Henri Botta stood in the doorway, looking down on the old man’s face, and he silently thought that neither age nor death would quite rob the Vaudois of Joshua Janavel; such names and memories as his linger long in the hearts of men, and being dead, yet speak in those voices which have far echoings.

The time passed slowly on, the spring, the hot summer, and the scented autumn. There was a great deal stirring in the courts of Europe, but the people of the Cantons were busy with their own affairs, and troubled themselves but little with the rebellion in England, or the war which the Emperor Leopold was bent on waging with France. The fate of the Vaudois concerned them far more nearly.

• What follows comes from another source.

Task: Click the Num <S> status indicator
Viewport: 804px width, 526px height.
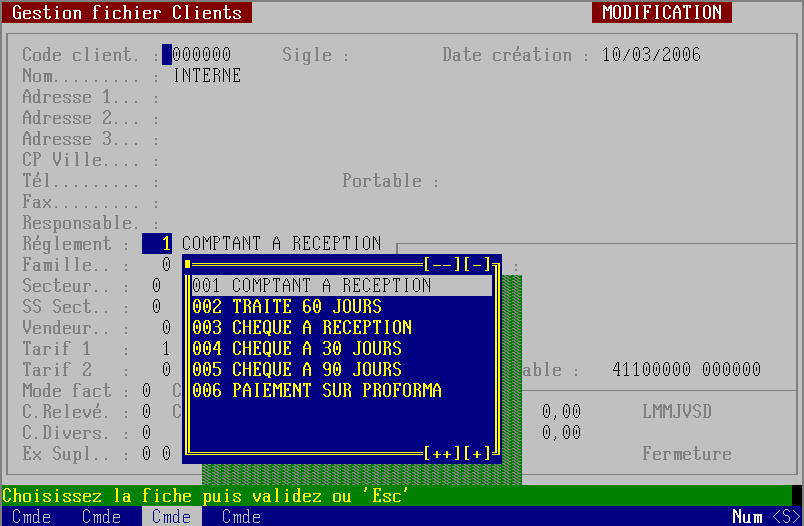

It was only kindness, and the most active Christian charity, that moved them to make plans for the welfare of the exiles; but the proposals brought forward filled the Vaudois with dismay.

It was suggested that some should be settled in Brandenburg, the dominions of the Great Elector, on the banks of the Elbe; a country which seemed far and foreign to the simple mountaineers. But Brandenburg, distant as it was, was as nothing to the journeys which others urged. The Cape of Good Hope, the unexplored lands of America, these were mentioned as possible homes for the children of the valleys: and the Swiss were inclined to be impatient when they saw how very unwelcome such suggestions were.

The plain fact was that the Vaudois were breaking their hearts with longings for home. Every time they looked to the eastward they saw the Alps gleaming white against the sky; the rushing of the Rhone River was always in their ears, the water which had melted from those upper snows—the snows of the hills.

Here in the west there might indeed be freedom, friends, and no shadow of fear nor pressure of want—but over there, beyond those great white barriers, lay the land they loved, the ruined hearths for which they had shed their blood, the fields their ancestors had tilled, the chestnuts, and the vines, and the mulberries that their grandsires had planted, the graves of their dear ones, the sacred spots made holy by their tears.

The Jews of old sighed by the waters of Babylon over their silent harps: and these poor exiles turned their yearning eyes eastward, unable to forget their Jerusalem, the land of their inheritance.

To Gaspard Botta in these days the hope of return was the very mainspring of life. He worked for his living, as did all the Vaudois; he indeed worked doubly hard, doing his father’s share as well as his own, for the old man’s strength had never recovered that wound given on the slope of La Vachère, and it was as much as Gaspard could do to keep him from fretting over his uncompleted tasks.